- [ВЫБРАННЫЙ ОТРЫВОК]
------------------------------
Сохранение исторических ландшафтов – одна из задач всеобщего, всенародного дела охраны памятников. И одна из наиболее осуществимых, поскольку для этого требуется только одно: оградить подобные ландшафты от бездумной, близорукой застройки. В преддверии исполняющегося в 1988 году тысячелетия русской культуры мы уже потеряли вид на Днепр в центральной части Киева. Медленно и неуклонно теряется замечательная первозданность Ферапонтова, давно требующего создания здесь обширного архитектурно-художественного и природного заповедника. Нельзя допустить и окончательной порчи новгородских ландшафтов. Сохранение подобных исторических зон – не прихоть чудаков, желающих приостановить ход истории, а настоятельная необходимость, наша национальная задача. Выдающийся педагог К. Д. Ушинский высказал в свое время очень простую и правильную мысль: «Я вынес, – говорил он, – из впечатлений моей жизни глубокое убеждение, что прекрасный ландшафт имеет такое огромное воспитательное влияние на развитие молодой души, с которым трудно соперничать влиянию педагога». А другой великий русский человек, Петр Ильич Чайковский, сказал так: «Восторги от созерцания природы выше, чем от искусства». Природа беззащитна, и уродовать ее так же безнравственно и преступно, как избивать ребенка или старика. Если в нас еще сохраняется совесть и чувство национального достоинства, если мы не на словах, а на деле любим свою Родину, нужно принимать немедленные меры против тех, кто уничтожает лучшее из созданий нашего мира – природу и один из самых величественных памятников отечественной и мировой культуры – Великий Новгород.

На этом кончается длинное письмо новгородцев, написанное в 1987 году. Хотя оно длинное и написано не сегодня, о нем не следует забывать. Многие проблемы остались теми же или будут вновь и вновь возникать со сменой руководителей. Соблазн забывать ошибки и повторять их вновь и вновь в почти неизмененном виде всегда очень велик. У ошибок тоже есть «традиция». Есть свои «традиции» и у простого невежества.

* * *

«Мне пришлось говорить на Ярославщине со многими руководителями местных отделов культуры. Однако искренней заинтересованности в судьбе обременительного, хотя и славного наследства, которое досталось Ярославщине от прошлого, я не встретил почти ни у кого.
------------------------------
- [ЧТО СДЕЛАТЬ]
1 - Выпишите дословно часть отрывка о сохранении исторических ландшафтов от «На этом кончается» до «у простого невежества.».
2 - Продолжите отрывок о сохранении исторических ландшафтов, начав сразу после его последнего предложения.

- [ЗАПИСИ НАБОРА]
------------------------------
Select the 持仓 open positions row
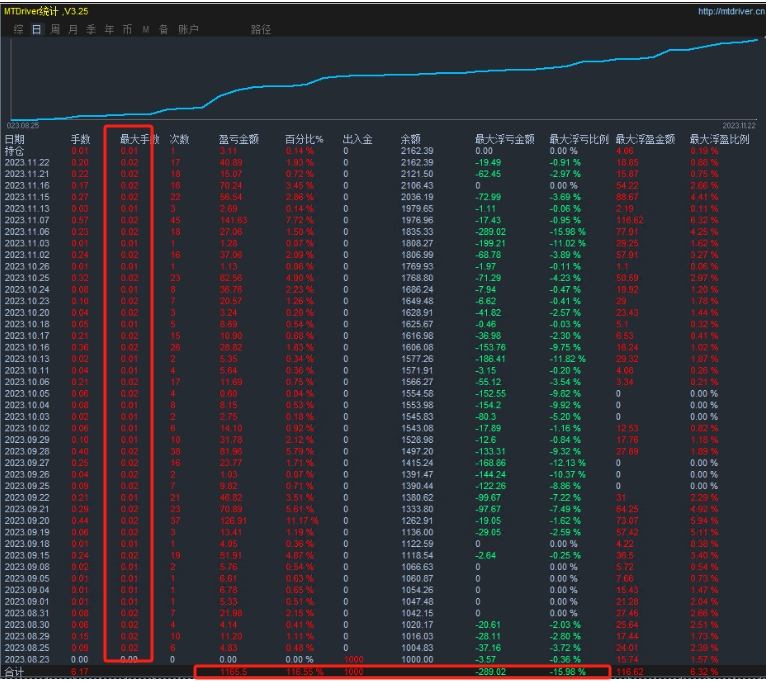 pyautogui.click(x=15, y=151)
------------------------------
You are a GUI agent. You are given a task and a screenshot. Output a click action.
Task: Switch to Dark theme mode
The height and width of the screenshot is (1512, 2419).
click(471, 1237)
------------------------------
- [ОТВЕТЫ К ЗАДАНИЯМ]
1 -
На этом кончается длинное письмо новгородцев, написанное в 1987 году. Хотя оно длинное и написано не сегодня, о нем не следует забывать. Многие проблемы остались теми же или будут вновь и вновь возникать со сменой руководителей. Соблазн забывать ошибки и повторять их вновь и вновь в почти неизмененном виде всегда очень велик. У ошибок тоже есть «традиция». Есть свои «традиции» и у простого невежества.

2 -
Товарищ из областного отдела культуры жалобно сказал:

– К глубокому сожалению, время сохранило на Ярославщине очень мало памятников гражданской архитектуры…

Можно очень многое возразить этому товарищу. Можно отослать его к популярным изданиям по истории древнего ярославского искусства, где он почерпнет несколько азбучных истин. Но еще уместнее припомнить в связи с этим блестящее высказывание покойного польского юмориста о том, что людям, не имеющим отношения к искусству, лучше не иметь к нему отношения. Однако этот товарищ имеет. И самое непосредственное. И другие, ему подобные, тоже имеют. Один из них вынашивает идею о том, чтобы снести как можно больше ярославских памятников, а потом все средства бросить на какой-нибудь один. Другой с облегчением сказал мне, что Рыбинское море затопило, к счастью, очень много церквей: „И так у нас в области больше, чем в других областях. Стыдно перед товарищами“. Третий сказал раздумчиво, когда мы проезжали с ним в автобусе мимо церкви в селе Крест:

– Эту мы скоро снесем. И построим тут небоскреб, восьмиэтажный дом.

Здесь добавлю только, что церковь эта в десятке километров от Ярославля, кругом полно пустырей, и кому там нужен первый ярославский небоскреб, да еще на месте старинного храма, – это уж и совсем понять невозможно.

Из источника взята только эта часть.